It's back — and it may have never left.
More than six years after the Spectre flaw affecting CPUs was first reported, researchers learned that that Intel and AMD processors are still vulnerable to speculative execution attacks.
In a study posted by ETH Zurich, a public research university in Switzerland, the researchers said the attacks mainly seek to exploit the Indirect Branch Predictor Barrier (IBPB) on x86 chips, a chip’s built-in security mechanisms for warding off speculative execution attacks.
Modern CPUs depend on speculative execution to optimize a chip’s performance by predicting the future path of code execution and executing certain instructions ahead of time. If these predictions are correct, this "pre-execution" reduces delays and speeds up system performance.
The problem with Spectre speculative execution attacks: An attacker could intentionally manipulate the speculative execution process to access data they normally wouldn't be authorized to read.
“They might force a CPU to mispredict to gain access to cached information like encryption keys or personal data from another process,” said Callie Guenther, senior manager of cyber threat research at Critical Start. “This kind of attack sidesteps traditional access controls by focusing on unintended microarchitectural behavior, which is difficult to detect and prevent with standard security checks."
The ETH Zurich researchers said these new issues were disclosed to Intel and AMD in June 2024, and both companies confirmed their respective issues. Intel has made a microcode patch available to address the issue, CVE-2023-38575. AMD has been tracking the vulnerability for the past couple of years as CVE-2022-23824, according to its advisory.

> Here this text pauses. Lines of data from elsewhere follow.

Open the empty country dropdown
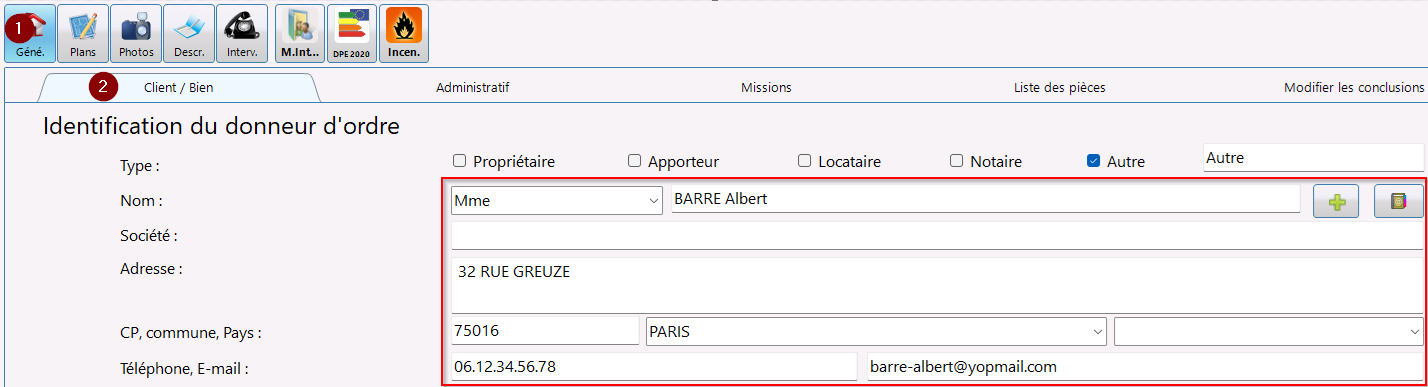The image size is (1428, 387). 1269,331
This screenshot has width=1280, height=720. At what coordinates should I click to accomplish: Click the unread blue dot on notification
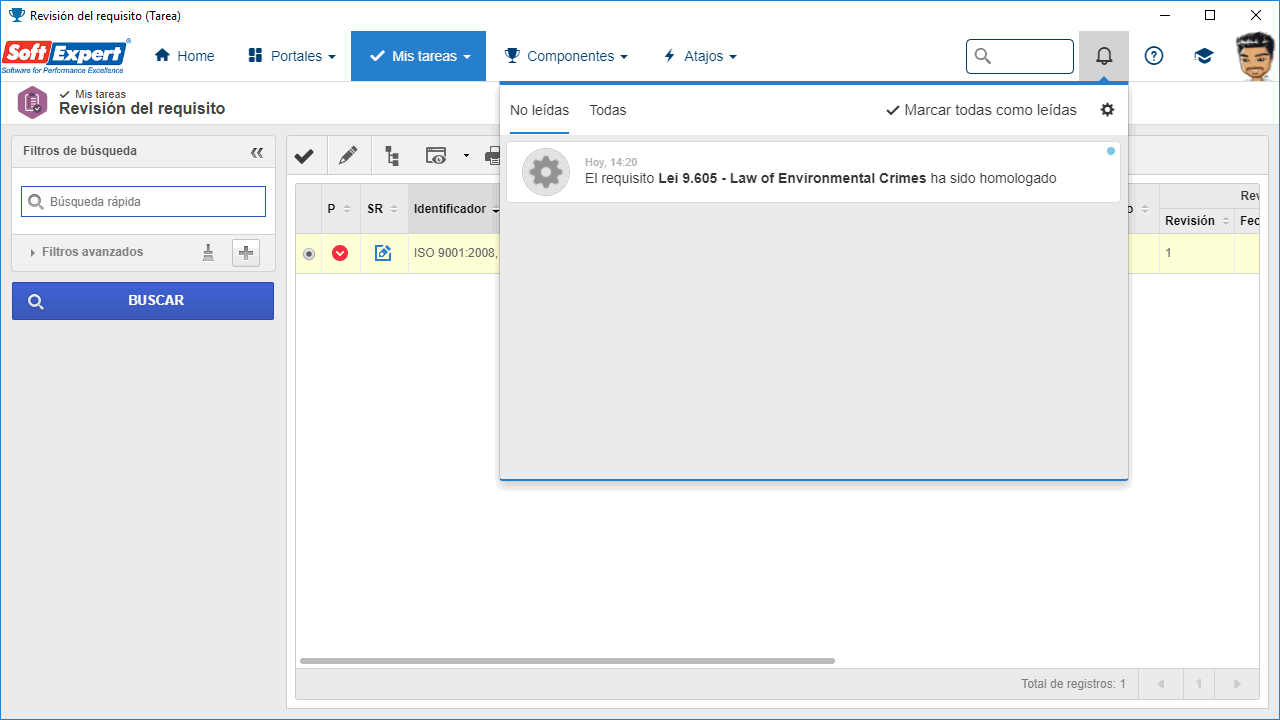pos(1111,151)
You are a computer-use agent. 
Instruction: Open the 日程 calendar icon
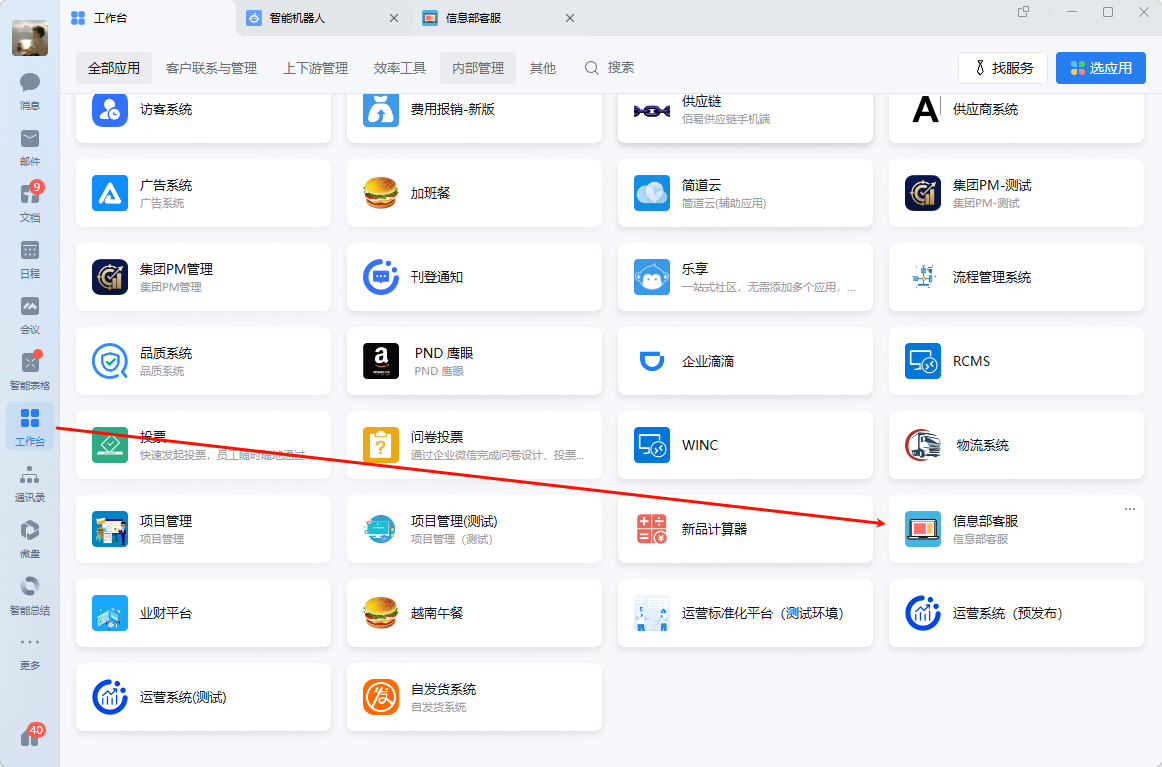coord(30,257)
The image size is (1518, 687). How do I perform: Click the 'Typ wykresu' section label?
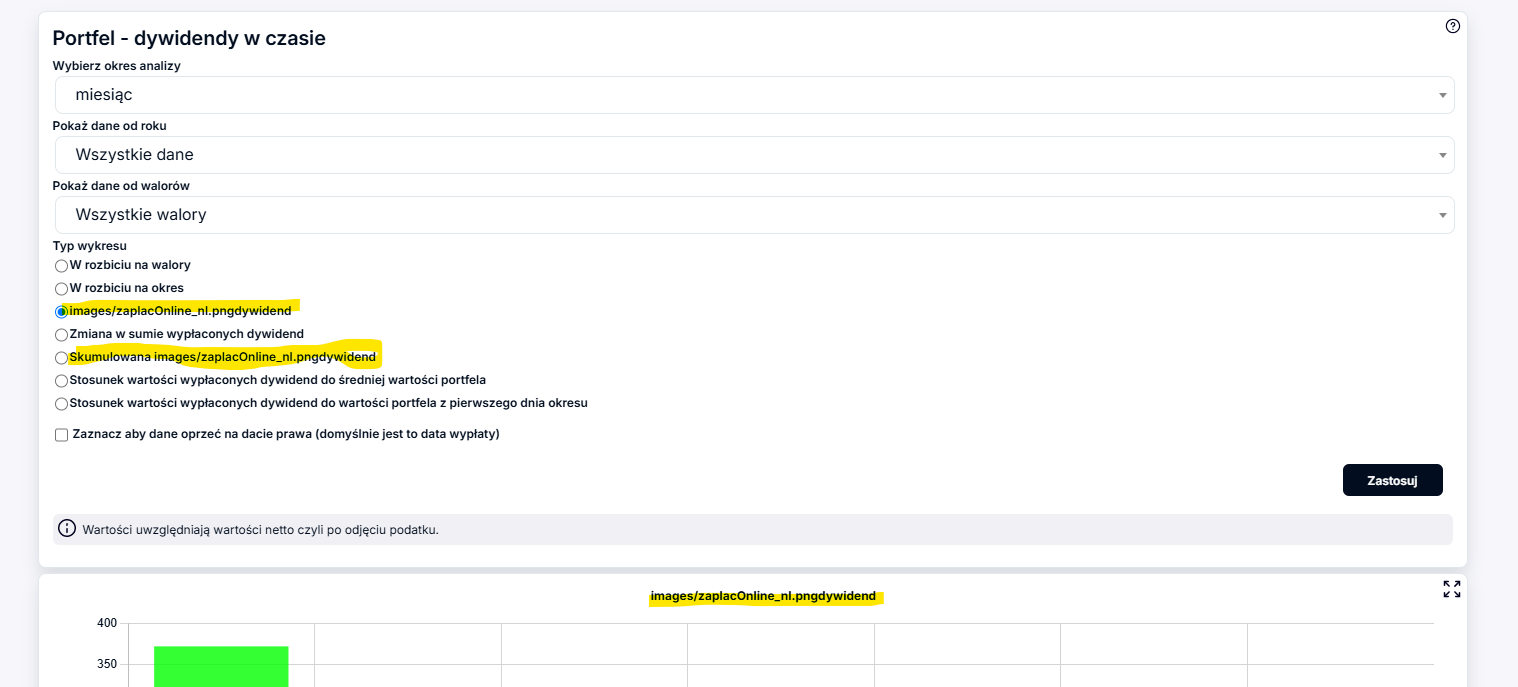click(89, 245)
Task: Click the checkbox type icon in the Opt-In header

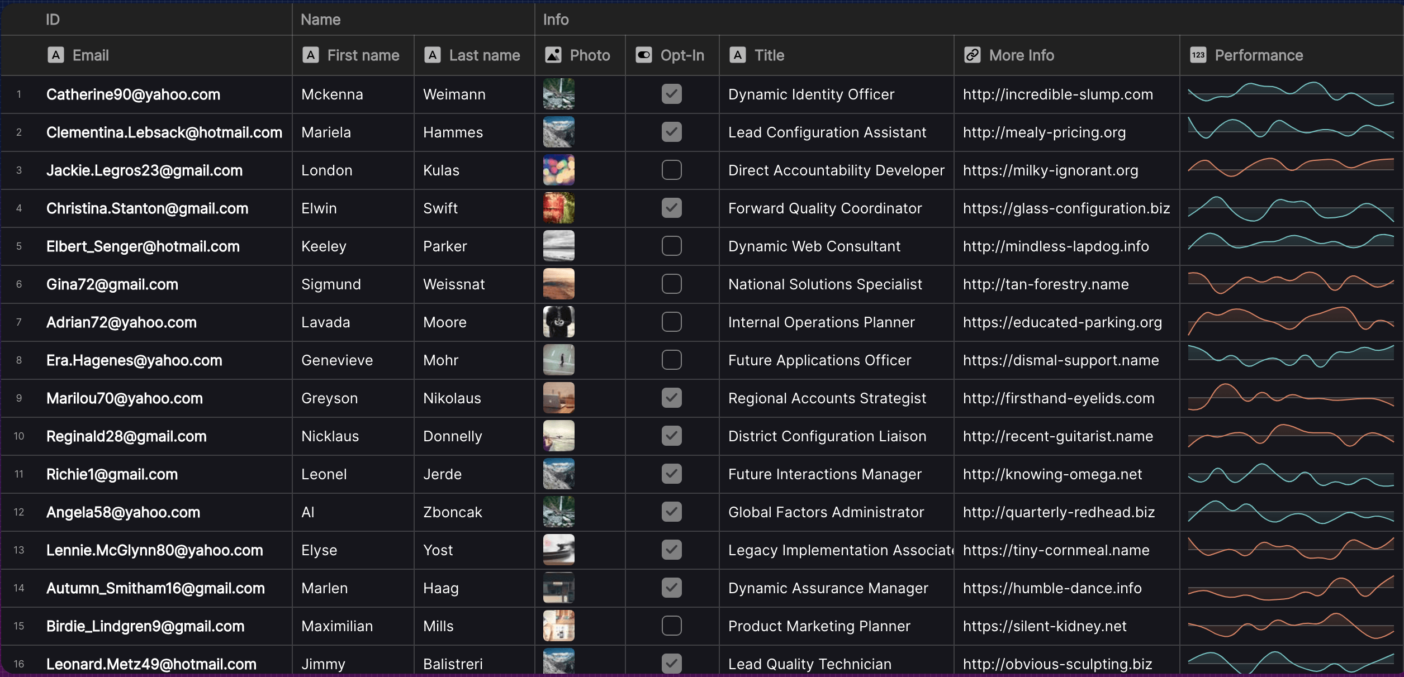Action: coord(642,55)
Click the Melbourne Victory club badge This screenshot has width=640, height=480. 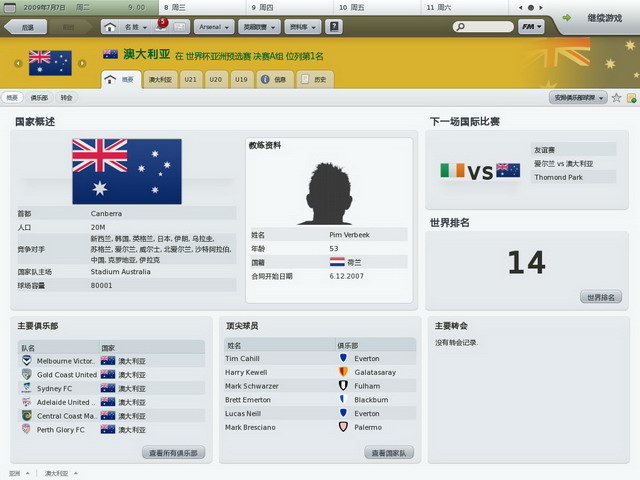point(26,360)
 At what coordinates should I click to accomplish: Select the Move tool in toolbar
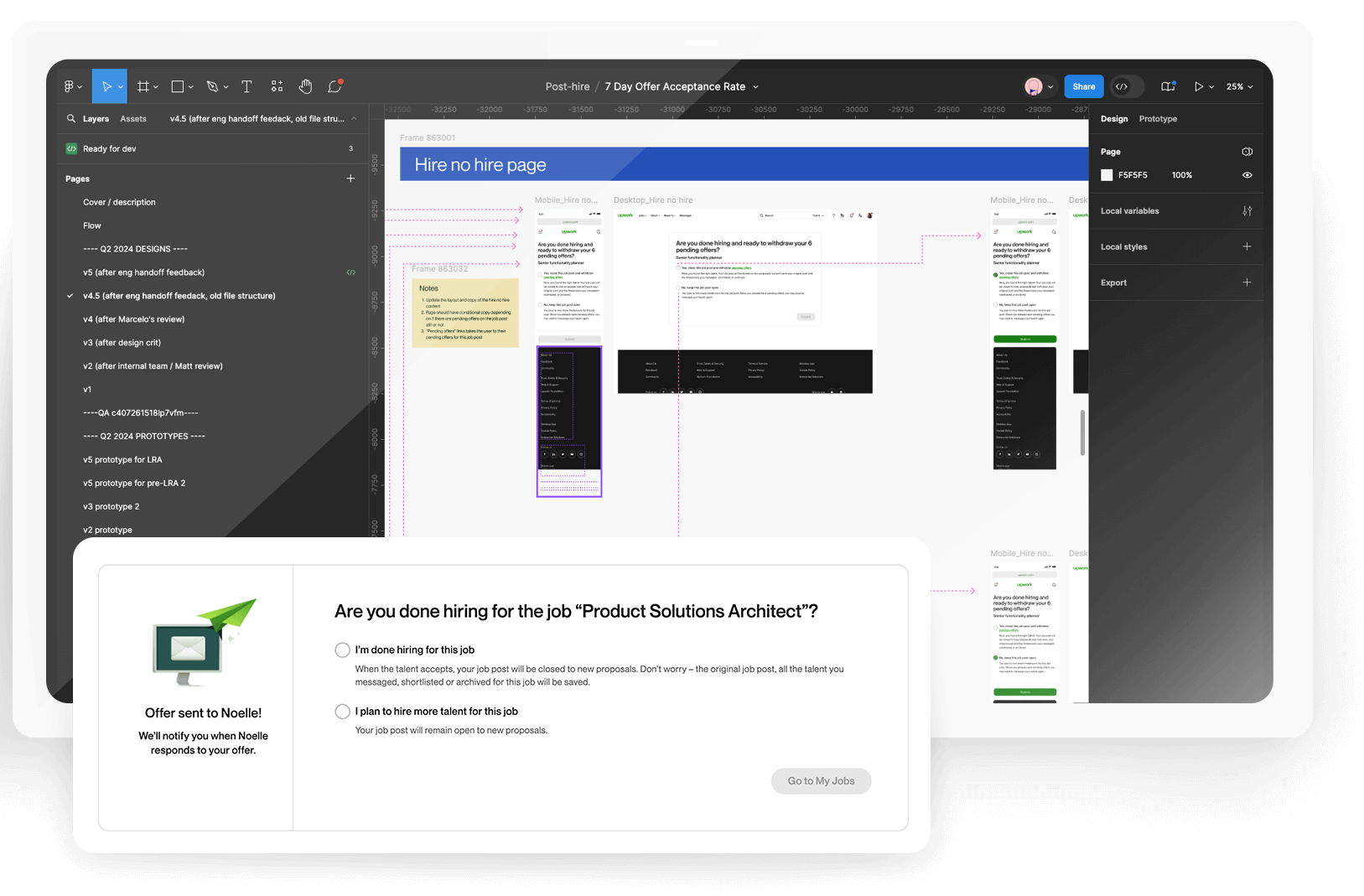[x=106, y=86]
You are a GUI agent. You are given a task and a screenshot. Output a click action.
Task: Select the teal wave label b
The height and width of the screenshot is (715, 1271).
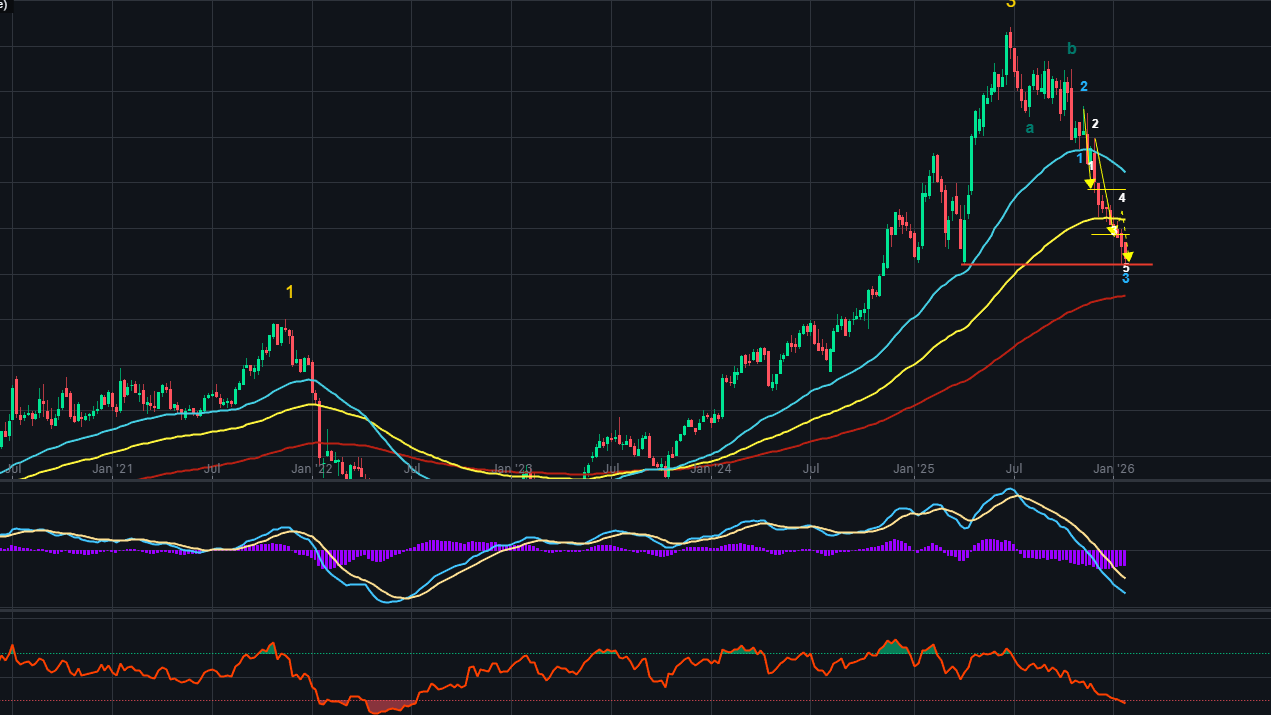[1072, 49]

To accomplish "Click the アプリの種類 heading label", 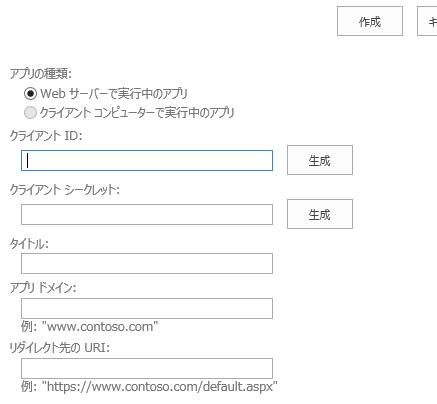I will [41, 73].
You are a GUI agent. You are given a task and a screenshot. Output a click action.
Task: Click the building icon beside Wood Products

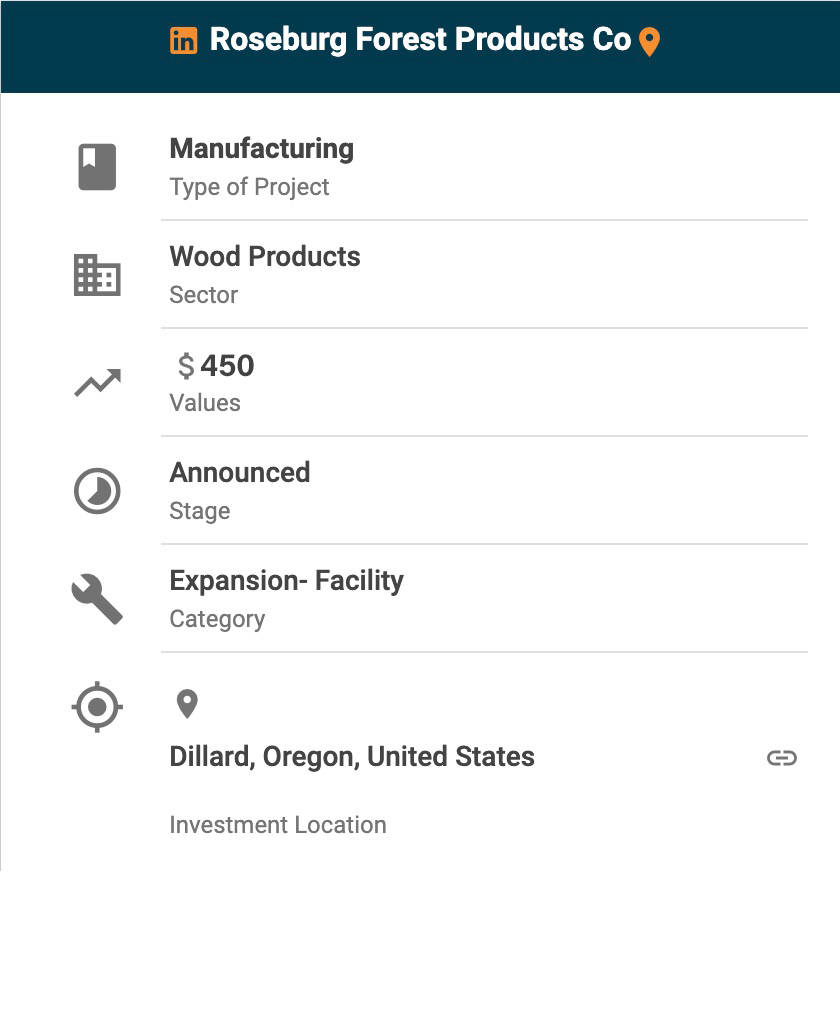coord(97,275)
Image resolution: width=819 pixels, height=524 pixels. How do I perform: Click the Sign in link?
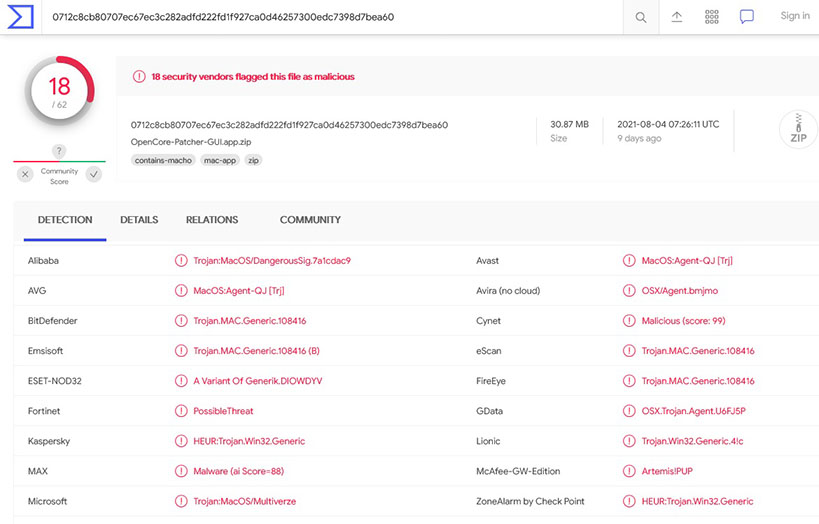795,16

“Intel informed us that their issue, tracked under INTEL-SA-00982, had been found internally and fixed in a microcode update,” wrote the ETH Zurich researchers. “This microcode update was, however, not available in Ubuntu repositories at the time of writing this paper. We are currently working with the Linux kernel maintainers to merge our proposed software patch.”
John Gallagher, vice president of Viakoo Labs, said speculative execution has been around for more than 20 years, and today all modern CPUs use this approach — it significantly speeds up processing, even accounting for times it might get the anticipated instructions wrong. Gallagher said if this approach was not available, we would see a significant drop in CPU performances, thus creating a giant business impact from slower processing.
“Chip-level vulnerabilities are typically hard to patch,” said Gallagher. “Organizations should have a ‘defense-in-depth’ approach to security, where even if data is compromised from reading chip-level caches there would be other ways to stop an attacker from using it. In addition, ensuring key systems are on segmented networks is important to prevent lateral movement.”
Guenther, an SC Media columnist, offered six tips for security teams to mitigate against speculative execution attacks:
Stay updated on microcode patches: Intel and AMD regularly release microcode updates that address known vulnerabilities. Security teams should ensure that these updates are applied promptly to all affected hardware. Microcode updates are crucial as they address vulnerabilities at the firmware level, reducing the attack surface.
Enable speculative execution mitigations: Even though these mitigations may have performance implications, such as IBPB, Single Thread Indirect Branch Predictors (STIBP), and Retpoline, they are critical to reducing the risk posed by speculative execution attacks. Understanding the trade-offs between performance and security in your environment is key.
Leverage software-based defenses: Implement memory-safe programming techniques and encourage the use of compiler-based mitigations like Control Flow Integrity (CFI). These help in making exploitation of speculative execution more difficult.
Monitor and isolate sensitive processes: Segment and limit high-privilege code execution from lower-privilege processes. Ensure that sensitive applications or services do not share CPU cores with potentially malicious or untrusted workloads.
Implement rigorous access controls and sandboxing: Limit a user-level application’s ability to execute untrusted code that might trigger speculative execution bugs. In scenarios where untrusted code must be executed, consider using isolated environments like containers or virtual machines.
Perform risk assessments: Regularly assess the impact of speculative execution vulnerabilities in the context of the organization’s specific threat model. This is especially crucial in shared environments like cloud infrastructure or multi-tenant data centers.